It is believed that the Babylonians were the first to have a type of astronomical record, the Mul.Apin, in which the positions of the stars and constellations were catalogued. It is also believed that the ancient Egyptians orientated their pyramids according to certain stars and planets. Greek philosophers such as Pythagoras, Aristotle and Ptolemy made significant contributions to the understanding of space. Hipparchus is known for his work cataloguing the position of the stars and introducing the idea of equinoxes. In ancient China, astronomical observations were made for the purposes of timekeeping, agriculture and astrology. Chinese astronomers also mentioned special events such as comets or solar eclipses in their texts and developed advanced calendars based on lunar and solar cycles.
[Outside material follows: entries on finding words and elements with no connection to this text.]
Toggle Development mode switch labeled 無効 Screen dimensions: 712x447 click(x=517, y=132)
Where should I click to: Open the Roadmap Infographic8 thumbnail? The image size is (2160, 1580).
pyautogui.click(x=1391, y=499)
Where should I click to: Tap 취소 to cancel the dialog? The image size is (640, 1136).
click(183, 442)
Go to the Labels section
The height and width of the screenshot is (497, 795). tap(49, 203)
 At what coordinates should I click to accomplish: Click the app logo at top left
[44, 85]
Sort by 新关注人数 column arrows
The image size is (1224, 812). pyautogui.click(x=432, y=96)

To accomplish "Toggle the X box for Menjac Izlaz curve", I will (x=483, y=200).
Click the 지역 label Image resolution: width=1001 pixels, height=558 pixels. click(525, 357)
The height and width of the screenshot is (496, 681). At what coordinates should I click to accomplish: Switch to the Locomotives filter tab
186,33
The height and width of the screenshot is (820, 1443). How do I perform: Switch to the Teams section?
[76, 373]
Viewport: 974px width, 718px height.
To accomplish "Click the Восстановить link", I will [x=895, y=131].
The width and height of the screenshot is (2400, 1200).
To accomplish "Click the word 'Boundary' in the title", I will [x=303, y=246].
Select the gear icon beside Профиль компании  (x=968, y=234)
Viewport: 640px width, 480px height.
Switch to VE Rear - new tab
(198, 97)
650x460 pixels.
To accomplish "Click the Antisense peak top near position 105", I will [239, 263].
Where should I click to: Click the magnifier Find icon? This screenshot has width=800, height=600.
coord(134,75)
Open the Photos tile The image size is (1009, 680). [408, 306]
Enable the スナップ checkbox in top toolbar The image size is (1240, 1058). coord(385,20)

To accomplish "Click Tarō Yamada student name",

All these ancient records and studies laid the foundation for the incredible development of astronomy in our modern age. Many nations have been professionally involved in space, and the amounts invested in this field today are staggering, a gratifying testament to the importance that space has and can achieve.

Today, planets, the moon, stars and galaxies are providing valuable insights into their composition, evolution and behaviour, improving our understanding of the universe and fundamental laws of physics. Space exploration is driving the development of new technologies and engineering solutions. Many technologies originally developed for space missions, such as satellite communications, GPS navigation or medical imaging, have found applications in everyday life, improving the quality of life for people on Earth. Space-based instruments and satellites allow us to monitor the Earth’s environment, track climate change, detect natural disasters and manage natural resources more efficiently, which is crucial for environmental protection, disaster preparedness, agriculture and urban planning.

Today, it is also assumed that the exploration offers the possibility of tapping into and utilising extraterrestrial resources such as water, minerals and metals, perhaps enabling sustainable human settlements off Earth in the future. By exploring and possibly colonising other planets, we could reduce the risks of global catastrophes such as asteroid impacts or environmental disasters and ensure the continued existence of humanity.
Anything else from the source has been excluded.